Эх сурвалж: Нийтлэг мөрөөдөл
АНУ шиг Senate on Saturday voted to advance a $1.2 trillion bipartisan infrastructure package, progressive lawmakers warned that they will not vote for the proposed legislation if lawmakers don’t also adequately fund human needs such as healthcare, housing, and climate action.
“If the bipartisan bill isn’t passed with a reconciliation package that has our popular priorities, we’re not voting for it.”
-Төлөөлөгч. Прамила Жаяпал
Saturday’s 67-27 Senate cloture vote on the 2,700-page Дэд бүтцийн хөрөнгө оруулалт ба ажлын байрны тухай хууль (pdf) overcame a major barrier to the measure’s passage, although it was unclear when the Senate would hold a final vote on the bill.
“We can get this done the easy way or the hard way,” Senate Majority Leader Chuck Schumer (D-N.Y.) гэж хэлсэн on the Senate floor before the vote. “In either case, the Senate will stay in session until we finish our work. It’s up to my Republican colleagues how long it takes.”

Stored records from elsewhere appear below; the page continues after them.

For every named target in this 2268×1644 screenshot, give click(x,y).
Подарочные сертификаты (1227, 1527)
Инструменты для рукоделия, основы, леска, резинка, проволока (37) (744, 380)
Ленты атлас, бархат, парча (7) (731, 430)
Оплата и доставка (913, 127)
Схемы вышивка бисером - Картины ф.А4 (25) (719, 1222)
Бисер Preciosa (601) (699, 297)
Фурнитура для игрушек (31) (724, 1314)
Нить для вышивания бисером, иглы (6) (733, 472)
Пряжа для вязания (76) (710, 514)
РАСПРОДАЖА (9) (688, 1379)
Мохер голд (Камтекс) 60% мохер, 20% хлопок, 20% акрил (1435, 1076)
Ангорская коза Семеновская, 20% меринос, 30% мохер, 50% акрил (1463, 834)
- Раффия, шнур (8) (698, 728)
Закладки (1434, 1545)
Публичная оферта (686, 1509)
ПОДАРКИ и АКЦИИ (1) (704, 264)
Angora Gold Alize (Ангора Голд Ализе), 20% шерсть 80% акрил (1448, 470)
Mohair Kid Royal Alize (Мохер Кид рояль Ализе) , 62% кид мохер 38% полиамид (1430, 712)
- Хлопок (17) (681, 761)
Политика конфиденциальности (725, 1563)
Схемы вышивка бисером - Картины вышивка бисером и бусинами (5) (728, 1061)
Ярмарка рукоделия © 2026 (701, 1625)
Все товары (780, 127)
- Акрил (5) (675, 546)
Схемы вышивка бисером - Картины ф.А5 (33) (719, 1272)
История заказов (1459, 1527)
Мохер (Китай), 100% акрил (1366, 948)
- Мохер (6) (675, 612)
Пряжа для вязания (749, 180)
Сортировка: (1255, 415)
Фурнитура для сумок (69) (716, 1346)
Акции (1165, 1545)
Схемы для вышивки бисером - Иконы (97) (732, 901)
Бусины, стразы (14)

The deal—which falls short of the $2.25 trillion originally санал болгосон in President Joe Biden’s American Jobs Plan, and is far less than the $10 trillion that progressives гэж хэлэв should be spent—includes $550 billion in new infrastructure funding, including for roads and bridges, public transport, railways, broadband internet, port and airport upgrades, power and water system improvements, and environmental remediation.
Notably absent from the deal are progressive agenda items including a 7% corporate tax hike, Medicaid expansion, workforce development, and, critically, measures to address the climate crisis.
Biden took to Twitter Saturday to tout the deal:
Addressing the bill’s climate shortcomings, Sen. Sheldon Whitehouse tweeted Saturday that “the plan is to get this bill passed and focus on the reconciliation package next. That’s where the big climate provisions will be.”
Democrats plan to use the reconciliation process to thwart a Republican filibuster of $3.5 trillion in additional spending on progressive priorities including climate action, Medicare expansion, free community college, universal pre-K, and paid family leave, to be funded by tax hikes on corporations and the wealthy.
Senate Budget Committee Chair Bernie Sanders (I-Vt.) last month гэж нэрлэдэг the more ambitious progressive proposal “the most significant piece of legislation… since the Great Depression.”
Progressive lawmakers and advocates have lamented what they say are the bipartisan deal’s many inadequacies, with the Congressional Progressive Caucus vowing Saturday to oppose any bill that does not include funding for climate and social agenda items.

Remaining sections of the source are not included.